The hauntingly beautiful ‘Song for Slow Dancing’, awash with dreamy electronics, a languorous acoustic strummed guitar and Someone’s utterly sublime featherlight vocal, gives another nod to David Lynch in its visual. The song itself is about losing something or something you relied on completely. As Someone explains, “A loss like that can turn your world upside down. But then, years pass and one day you may find yourself looking back at that turning point as a good thing. A thing that happened and made you stronger. Made you you.” Its Lynchian visual, another collaboration with Spearing, stars actress Bernice Stegers (‘Four Weddings and A Funeral’, ‘Disobedience’ and Fellini’s ‘City Of Women’), and is set in a late-night club where bittersweet memories of youth flow like champagne and mingle with the wisdom of time spent well.
Another silver-lined ode to the power of change comes in the form of ‘I Guess I’m Changing’, which sounds like a more euphoric Sharon Van Etten. A slight pace changer on the album with its driving drums and crescendoing chorus sung in a deliciously yearning vocal (“I’ve been oceans away / My heart’s been aching / Let it fall into place / I guess I’m changing”), described by Someone as “A song for those who like to drive with the windows rolled down and scream into the wind”. The open road ahead of the song’s narrator is a metaphor for seeing past mistakes clearer with the future being vast and open before her… As with new album Owls as a whole, it is a tale of always looking ahead, despite what the past and present may have offered, with a gloriously childlike sense of hope and joy.

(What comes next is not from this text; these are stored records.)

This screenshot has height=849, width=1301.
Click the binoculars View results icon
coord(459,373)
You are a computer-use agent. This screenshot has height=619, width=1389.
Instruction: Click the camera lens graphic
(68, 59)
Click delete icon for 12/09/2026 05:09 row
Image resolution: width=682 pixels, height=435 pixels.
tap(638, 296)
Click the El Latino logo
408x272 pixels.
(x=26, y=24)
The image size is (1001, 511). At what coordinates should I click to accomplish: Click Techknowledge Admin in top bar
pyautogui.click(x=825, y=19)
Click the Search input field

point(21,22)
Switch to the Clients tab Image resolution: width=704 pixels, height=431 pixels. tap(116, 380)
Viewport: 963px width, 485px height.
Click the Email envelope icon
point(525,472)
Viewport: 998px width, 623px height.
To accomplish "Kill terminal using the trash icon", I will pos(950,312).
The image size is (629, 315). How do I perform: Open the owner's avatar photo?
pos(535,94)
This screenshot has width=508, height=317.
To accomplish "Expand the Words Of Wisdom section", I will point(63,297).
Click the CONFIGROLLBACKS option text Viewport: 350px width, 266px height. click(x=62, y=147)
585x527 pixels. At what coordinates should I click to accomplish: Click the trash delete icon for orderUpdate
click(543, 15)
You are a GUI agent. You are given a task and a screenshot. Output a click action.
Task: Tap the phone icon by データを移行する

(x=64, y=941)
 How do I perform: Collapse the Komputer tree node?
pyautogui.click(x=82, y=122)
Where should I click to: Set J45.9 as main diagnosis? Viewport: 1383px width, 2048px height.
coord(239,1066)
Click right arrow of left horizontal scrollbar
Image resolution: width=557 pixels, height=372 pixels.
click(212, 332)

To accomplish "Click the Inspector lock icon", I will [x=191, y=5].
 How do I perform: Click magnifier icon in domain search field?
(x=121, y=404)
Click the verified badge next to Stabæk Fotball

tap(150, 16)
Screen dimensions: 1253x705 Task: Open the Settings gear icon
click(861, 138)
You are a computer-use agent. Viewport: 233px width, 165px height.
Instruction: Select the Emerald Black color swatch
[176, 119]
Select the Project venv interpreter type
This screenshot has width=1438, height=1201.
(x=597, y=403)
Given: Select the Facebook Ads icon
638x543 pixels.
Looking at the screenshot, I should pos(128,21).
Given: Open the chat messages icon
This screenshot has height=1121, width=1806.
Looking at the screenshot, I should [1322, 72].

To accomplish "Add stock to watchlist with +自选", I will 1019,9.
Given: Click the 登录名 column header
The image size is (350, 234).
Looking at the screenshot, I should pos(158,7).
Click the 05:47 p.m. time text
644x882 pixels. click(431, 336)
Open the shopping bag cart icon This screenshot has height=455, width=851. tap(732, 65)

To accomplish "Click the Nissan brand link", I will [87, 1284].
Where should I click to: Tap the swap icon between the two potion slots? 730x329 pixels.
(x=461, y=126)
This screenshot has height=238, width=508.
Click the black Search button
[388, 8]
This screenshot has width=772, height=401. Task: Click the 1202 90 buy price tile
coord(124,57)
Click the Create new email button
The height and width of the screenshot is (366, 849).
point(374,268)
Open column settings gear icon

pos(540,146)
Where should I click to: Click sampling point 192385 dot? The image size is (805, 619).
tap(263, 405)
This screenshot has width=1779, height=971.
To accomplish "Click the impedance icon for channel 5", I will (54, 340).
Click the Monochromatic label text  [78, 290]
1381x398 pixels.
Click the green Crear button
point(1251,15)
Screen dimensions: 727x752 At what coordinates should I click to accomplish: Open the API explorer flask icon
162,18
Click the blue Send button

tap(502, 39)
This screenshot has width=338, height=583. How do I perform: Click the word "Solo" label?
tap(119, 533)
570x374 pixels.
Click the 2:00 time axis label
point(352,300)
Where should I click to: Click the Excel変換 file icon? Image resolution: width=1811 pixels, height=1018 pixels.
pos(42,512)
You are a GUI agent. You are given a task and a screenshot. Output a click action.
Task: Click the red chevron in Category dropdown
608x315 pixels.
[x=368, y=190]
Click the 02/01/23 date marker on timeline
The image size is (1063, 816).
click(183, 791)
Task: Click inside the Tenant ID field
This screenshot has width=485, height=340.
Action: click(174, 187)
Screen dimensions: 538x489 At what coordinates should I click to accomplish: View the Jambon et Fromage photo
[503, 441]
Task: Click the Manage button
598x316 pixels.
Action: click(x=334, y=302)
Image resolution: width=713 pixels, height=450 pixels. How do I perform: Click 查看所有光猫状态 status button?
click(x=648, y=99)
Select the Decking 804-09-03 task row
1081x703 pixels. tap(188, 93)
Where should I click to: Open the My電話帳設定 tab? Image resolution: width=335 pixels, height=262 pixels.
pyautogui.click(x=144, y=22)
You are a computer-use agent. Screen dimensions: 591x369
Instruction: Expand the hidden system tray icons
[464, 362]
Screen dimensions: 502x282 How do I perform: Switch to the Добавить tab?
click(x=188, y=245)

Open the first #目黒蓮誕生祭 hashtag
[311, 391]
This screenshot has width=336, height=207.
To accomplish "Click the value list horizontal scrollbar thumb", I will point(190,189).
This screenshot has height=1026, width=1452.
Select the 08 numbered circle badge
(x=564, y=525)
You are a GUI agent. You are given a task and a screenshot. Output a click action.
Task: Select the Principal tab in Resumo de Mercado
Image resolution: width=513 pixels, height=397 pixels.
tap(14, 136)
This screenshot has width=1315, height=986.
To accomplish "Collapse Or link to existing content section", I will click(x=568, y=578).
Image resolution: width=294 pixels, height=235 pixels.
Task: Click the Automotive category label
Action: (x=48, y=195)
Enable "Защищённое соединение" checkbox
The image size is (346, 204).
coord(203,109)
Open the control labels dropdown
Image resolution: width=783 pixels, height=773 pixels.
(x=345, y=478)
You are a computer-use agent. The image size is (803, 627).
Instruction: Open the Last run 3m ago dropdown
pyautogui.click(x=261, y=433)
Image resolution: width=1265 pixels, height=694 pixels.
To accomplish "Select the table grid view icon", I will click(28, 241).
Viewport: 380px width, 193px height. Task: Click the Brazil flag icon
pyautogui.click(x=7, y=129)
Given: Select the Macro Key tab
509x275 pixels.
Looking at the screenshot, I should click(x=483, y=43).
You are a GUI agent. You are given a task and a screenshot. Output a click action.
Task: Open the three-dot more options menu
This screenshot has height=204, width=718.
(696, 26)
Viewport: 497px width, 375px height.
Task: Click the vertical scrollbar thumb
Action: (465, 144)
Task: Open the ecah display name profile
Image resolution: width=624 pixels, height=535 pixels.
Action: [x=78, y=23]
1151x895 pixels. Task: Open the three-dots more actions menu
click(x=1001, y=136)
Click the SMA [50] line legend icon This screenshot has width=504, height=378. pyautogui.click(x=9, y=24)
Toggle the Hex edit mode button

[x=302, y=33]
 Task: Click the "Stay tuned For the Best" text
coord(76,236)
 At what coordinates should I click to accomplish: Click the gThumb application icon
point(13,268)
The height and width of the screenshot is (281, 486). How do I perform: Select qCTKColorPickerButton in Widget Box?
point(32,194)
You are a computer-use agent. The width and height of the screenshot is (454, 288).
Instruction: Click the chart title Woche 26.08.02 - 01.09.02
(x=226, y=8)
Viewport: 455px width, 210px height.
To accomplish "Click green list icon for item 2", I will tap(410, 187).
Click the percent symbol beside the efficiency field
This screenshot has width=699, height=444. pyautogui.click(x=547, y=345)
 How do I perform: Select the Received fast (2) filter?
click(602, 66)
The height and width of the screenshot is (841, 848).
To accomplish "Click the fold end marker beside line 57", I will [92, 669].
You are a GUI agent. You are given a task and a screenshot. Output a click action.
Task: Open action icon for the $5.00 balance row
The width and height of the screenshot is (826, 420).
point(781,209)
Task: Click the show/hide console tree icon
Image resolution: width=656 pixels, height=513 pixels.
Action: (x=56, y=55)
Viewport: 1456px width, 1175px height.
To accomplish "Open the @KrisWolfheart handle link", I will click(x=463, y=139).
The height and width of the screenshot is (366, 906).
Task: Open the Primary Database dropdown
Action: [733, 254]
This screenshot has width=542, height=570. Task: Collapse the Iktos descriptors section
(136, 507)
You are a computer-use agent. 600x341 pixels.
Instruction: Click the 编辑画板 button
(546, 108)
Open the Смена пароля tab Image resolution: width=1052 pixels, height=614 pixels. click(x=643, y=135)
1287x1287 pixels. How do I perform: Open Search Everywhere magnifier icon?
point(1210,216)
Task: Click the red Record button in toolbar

Owls follows Someone’s critically acclaimed debut album Shapeshifter (2021, Tiny Tiger Records); her long-player Orbit II (2020, PIAS), which combined previous EPs Chain Reaction (2018) and Orbit (2019) alongside four new songs; and the Airspace EP (2019), a collection of reimagined Air covers played with acoustic instruments.
Someone has toured throughout the UK and Europe including supporting Hayden Thorpe early 2022, and performances at festivals such as Eurosonic and The Great Escape; she has fans in the likes of Lauren Laverne, Cerys Matthews, Annie Mac and Radcliffe & Maconie (BBC Radio 6 Music) and has had coverage across various press outlets from NME and Clash through to Prog Magazine.
Owls was written by Tessa Rose Jackson (all songs) and Darius Timmer (tracks #1,3,9,10,11 and 12), and arranged, produced and recorded by the duo at Tiny Tiger Studios, Studio de Plaatjesmakers & Studio Solages. Mixed by Darius Timmer at Konk Studios, London and mastered by Matt Colton at Metropolis, London.
All album artwork is designed by Tessa Rose Jackson.